Andreas Karl (Andrew Carl) Schrauger was born about 1656. His last name has also been spelled as Schrager and Schraeger in various documents. He and his family were among the first wave of Palatine Mennonites to leave for Pennsylvania.
Andrew married Barbara Hendricks about 1680 in Germany. Andrew and Barbara had two children: Elizabeth and Catharina.
There were several Mennonite households in the first party of 852 Palatine migrants who arrived from Rotterdam and were enumerated at St. Catharine’s Parish in London, England, on 6 May 1709. The names of the heads of these households, as written in that document, were Henry Kolb, Gerhard Clemens, Jacob Volweider, Arnold Kolb (single), Jacob Wismar, Andrew Hubscher, Andrew Schrager, Mark Oberholtzer, George Adam Hoherluth, John Bien (single), Anna Eschelmann, and Christina Bauer (single).
In a letter that Pennsylvania founder and proprietor William Penn wrote from London on 26 June 1709 to James Logan, his agent in Philadelphia, he wrote: "Herewith come the Palatines, whom use with tenderness and love, and fix them so that they may send over an agreeable character; for they are a sober people, divers Mennonites – and will neither swear not fight.
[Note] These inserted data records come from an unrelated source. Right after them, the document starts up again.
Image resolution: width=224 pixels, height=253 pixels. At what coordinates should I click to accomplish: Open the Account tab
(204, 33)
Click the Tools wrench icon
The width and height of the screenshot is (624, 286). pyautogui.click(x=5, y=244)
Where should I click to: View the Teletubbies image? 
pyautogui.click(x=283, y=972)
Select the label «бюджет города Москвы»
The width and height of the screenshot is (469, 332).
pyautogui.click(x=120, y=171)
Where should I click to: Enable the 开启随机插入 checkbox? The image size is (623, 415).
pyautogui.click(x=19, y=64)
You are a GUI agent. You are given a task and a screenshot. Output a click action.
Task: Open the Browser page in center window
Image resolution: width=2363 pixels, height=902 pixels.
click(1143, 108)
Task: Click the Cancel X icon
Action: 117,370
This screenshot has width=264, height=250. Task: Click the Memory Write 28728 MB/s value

See that Guy has used them well."
The Schraugers were among the eight families whose transport to America had been partially financed by the Quaker community in London. Mr. Guy, to whom Penn refers, was the master of the ship on which these Palatine Mennonites were transported to Pennsylvania. Penn’s letter accompanied these settlers, and was to be delivered to Logan upon the arrival of the ship in Philadelphia. When the passengers disembarked they did not remain in Philadelphia, however, but "located at Skippack", thirty miles northwest of Philadelphia. Penn’s wish that these travelers be treated well and be settled in a good location, "so that they may send over an agreeable character," would seem to mean that he hoped that they would send back to Europe an "agreeable" description of Pennsylvania. This would then provide Penn with more settlers like them.
On the boat lists, Andrew Schrager was listed as a farmer age 53 with two daughters, aged 23 and 20. Michael Ziegler, age 25, a Lutheran, was also with them. Michael Ziegler was engaged to Catharine Schrager, Andrew Schrager's eldest daughter (Click here to read about the Zieglers).
Before the year 1713, settlers had begun to occupy the country along the Skippack Creek, then known as Bebber's Township or tract. It then began to be believed that it was necessary to have a central public highway leading to the northwest that would answer better than the crooked, winding paths through the woods and in places over almost impassable swamps. Accordingly, a petition was drawn up and presented to the Court of Quarter Sessions, held in Philadelphia, 2 June 1713. Andrew was one of thirty signers of the petition.
The road was surveyed in August, confirmed the following March by the court, and the supervisors directed to have it speedily opened. It was the earliest highway opened in the Skippack and Perkiomen region and known as the Skippack Road (modern day route 73). It was used several times upon very important occasions during the American Revolution by George Washington and his army.